Ready for a Divorce? Here is a Checklist You Can Follow to Get Started

Feb 27 2023 - Posted by , in Divorce

Divorcing a spouse is a process.  As you get ready to go through the process, the more you do to prepare, the smoother you can expect it to go.

If you have decided that it is time to bring your marriage to an end, there are several steps you can take to get started. Here is a checklist that breaks down the initial divorce preparations into four key categories:

Category 1: Collecting the Records You Will Need for Your Divorce

You will need to collect several types of records during your divorce preparations. These records relate primarily to your income, assets and debts. To get started, you will want to make copies of records including:

  • Checking and savings account statements
  • Investment account statements
  • Retirement account (i.e., IRA, SEP IRA, Roth IRA and 401(k) statements)
  • State and federal tax returns and business tax returns
  • Paystubs, W-2s and 1099s
  • Real estate and personal property deeds and titles
  • Mortgage statements and other loan documents
  • Credit card statements
  • Prenuptial or postnuptial agreements (if any)
  • Articles of Incorporation for businesses owners
  • Health insurance policies
  • Stock options, restricted stock, earning bonus units, and profit-sharing unit documents

For purposes of dividing your marital property, you will also need to prepare a list of your assets also referred to as an “inventory.”  This inventory includes real property (i.e., house, land), personal property, bank accounts, retirement accounts, and other personal property. When preparing your list, you will want to make note of whether you believe each asset qualifies as “separate” or “community” property for purposes of your divorce:

  • Separate Property – Separate property generally includes assets that you or your spouse owned prior to your marriage. It also includes assets acquired by a spouse by gift or inheritance.
  • Community Property – Community property generally includes assets acquired during the marriage, other than by gift or inheritance of a spouse. Contributions to retirement accounts during the marriage are one example of community property.

There are exceptions to these general rules, and if you don’t know how to classify certain assets, that’s okay. Do your best for now, and then you can review your list in detail with your divorce attorney.

Category 2: Identifying and Evaluating Your Options

While it is true that getting divorced is a process, there are actually a variety of different processes that spouses in Texas can use to bring their marriage to an end. As you start framing your thoughts about your divorce, you will want to think about which option (or options) might work best for you:

  • Kitchen-Table Negotiations- Some couples are able to reach agreements regarding the division of their property and children’s issues sitting together at the kitchen table. After the spouses reach their agreement, they each contact their respective attorneys to advise them of the “kitchen-table” agreement which the attorneys will incorporate into formal divorce documents for the court to sign.  This method is typically the least expensive option because the spouses are not paying their attorneys to negotiate their agreement.

-=-=-=-=-

Reproduce the divorce checklist word for word, from "Category 1: Collecting" up to and including "and 401(k) statements)".

> SOURCE DATA

-=-=-=-=-

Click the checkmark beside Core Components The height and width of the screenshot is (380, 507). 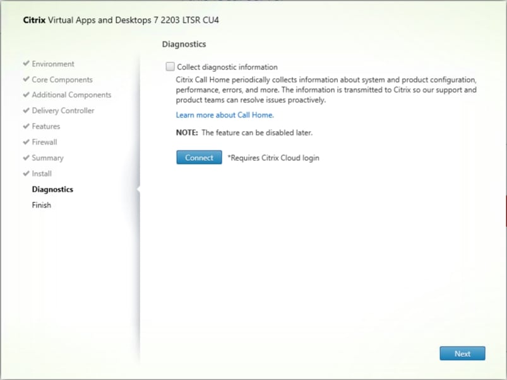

-=-=-=-=-

> ANSWER FOR THE TASK
Category 1: Collecting the Records You Will Need for Your Divorce

You will need to collect several types of records during your divorce preparations. These records relate primarily to your income, assets and debts. To get started, you will want to make copies of records including:

  • Checking and savings account statements
  • Investment account statements
  • Retirement account (i.e., IRA, SEP IRA, Roth IRA and 401(k) statements)